England was favored to win at Murrayfield for the first time since 2020, having
developed a mighty bench and become well-drilled and confident during its
longest winning run in nine years.
But set-piece dominance was undone by sloppy handling within five meters of
Scotland's tryline, under pressure from having to play catchup after a
scintillating Scottish start.
Scotland, conducted by a masterly Finn Russell, blasted off to 17-0 after 14
minutes.
A 20-minute red card to England winger Henry Arundell hardly made a difference.
Scotland was already leading by 14 when he was issued a second yellow card
right on halftime.
In his absence, Scotland out-scored England only 7-3, including a second try
for center Huw Jones that was Scotland's bonus-point fourth and last try.
Scotland and coach Gregor Townsend, on the occasion of his 100th test, have
been under fire all week after opening the championship last weekend with a
humbling 18-15 loss to Italy in Rome.
But a sixth win (plus the epic draw in 2019) over England in nine matchups, all
under Townsend, will quieten the growing clamor for him to resign, at least
until Scotland's final position in the championship becomes clear.
Beating England has given Townsend's Scotland a best placing of only third,
giving supporters reason to believe the victories, while welcome, have been
used by the team to gloss over poor campaigns.
Against Italy, Scotland made no line breaks.
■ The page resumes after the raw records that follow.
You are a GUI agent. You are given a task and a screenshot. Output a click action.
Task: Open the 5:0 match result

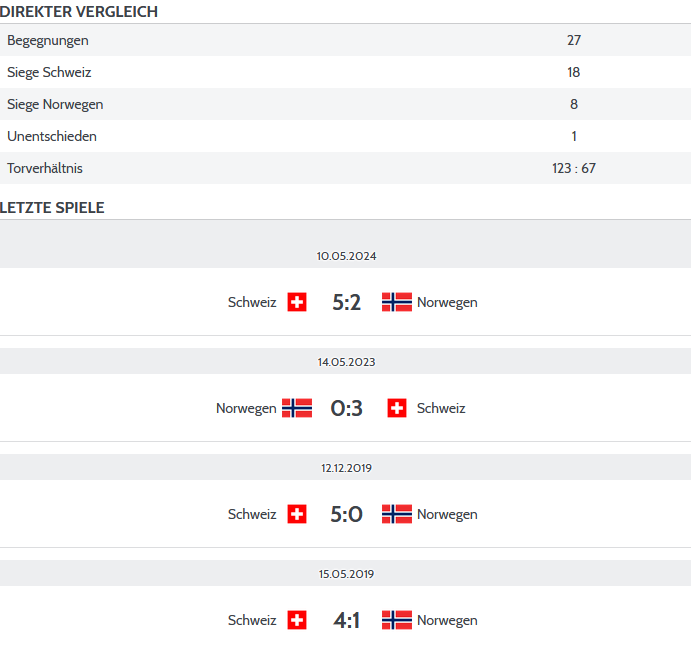346,514
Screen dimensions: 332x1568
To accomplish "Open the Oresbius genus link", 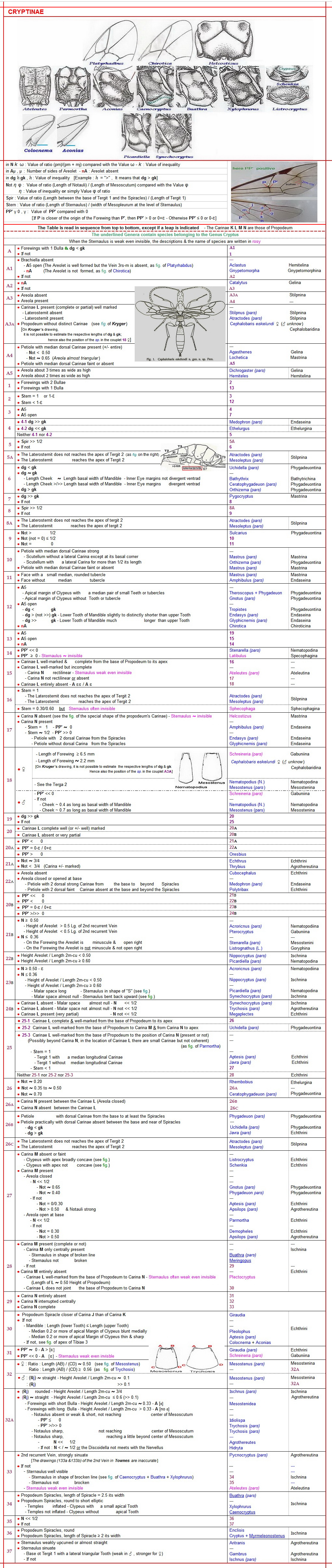I will tap(238, 854).
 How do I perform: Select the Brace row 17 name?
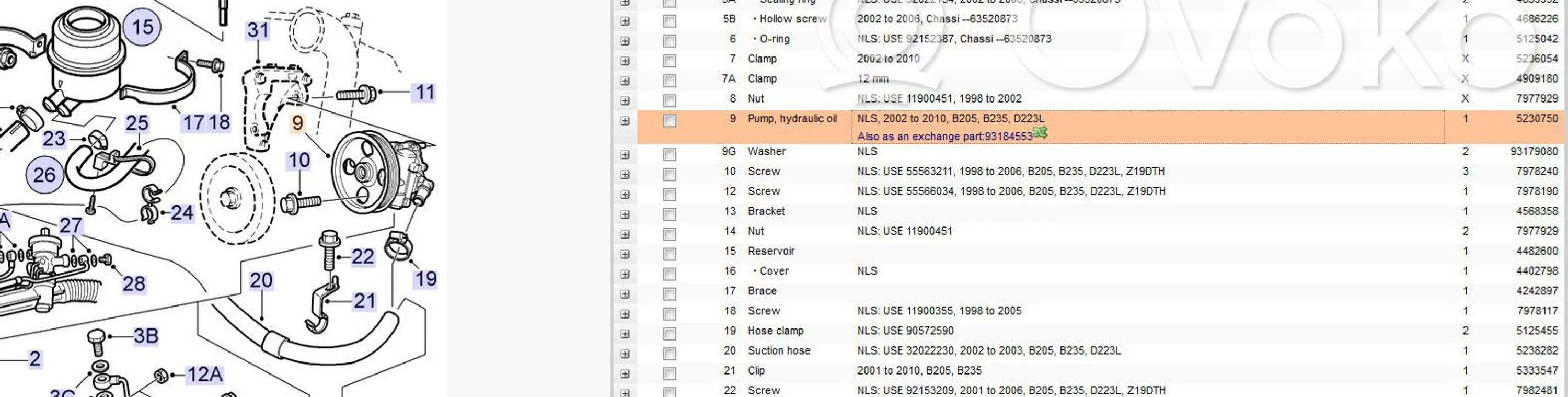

In the first half against England,
it made 10.
The speed and slickness with which Scotland moved the ball twisted England into
knots. Arundell, coming off a hat trick against Wales, was sin-binned early for
not releasing.
Russell's one-handed flick on with Tom Roebuck in his face set up the opening
try for Jones.
Russell's line break then was followed by captain Sione Tuipulotu's huge pass
to unmarked flanker Jamie Ritchie to stroll over.
Arundell returned from the sin-bin to score thanks to George Ford, who added a
conversion and penalty, and England looked to be finding a foothold.
But then Russell switched the attack, stepped two defenders and chipped ahead.
England prop Ellis Genge made a mess of grabbing the ball and Scotland
scrumhalf Ben White took the gift over the tryline.
Right on halftime, Arundell took out leaping opposite Kyle Steyn and his second
yellow card became a 20-minute red.
Ford started the second half with a penalty; he was perfect off the tee. But
his drop goal attempt was charged down by Matt Fagerson, who collected the ball
and let Jones race to the posts at the other end. It made Jones the top
try-scorer in Six Nations history since 2000 (18), and the leading try-scorer
against England (8) in the same period.
Russell went five for five in goalkicking, a year after his late missed
conversion cost Scotland a fifth straight win over England.
England finished with a late converted try to No. 8 Ben Earl.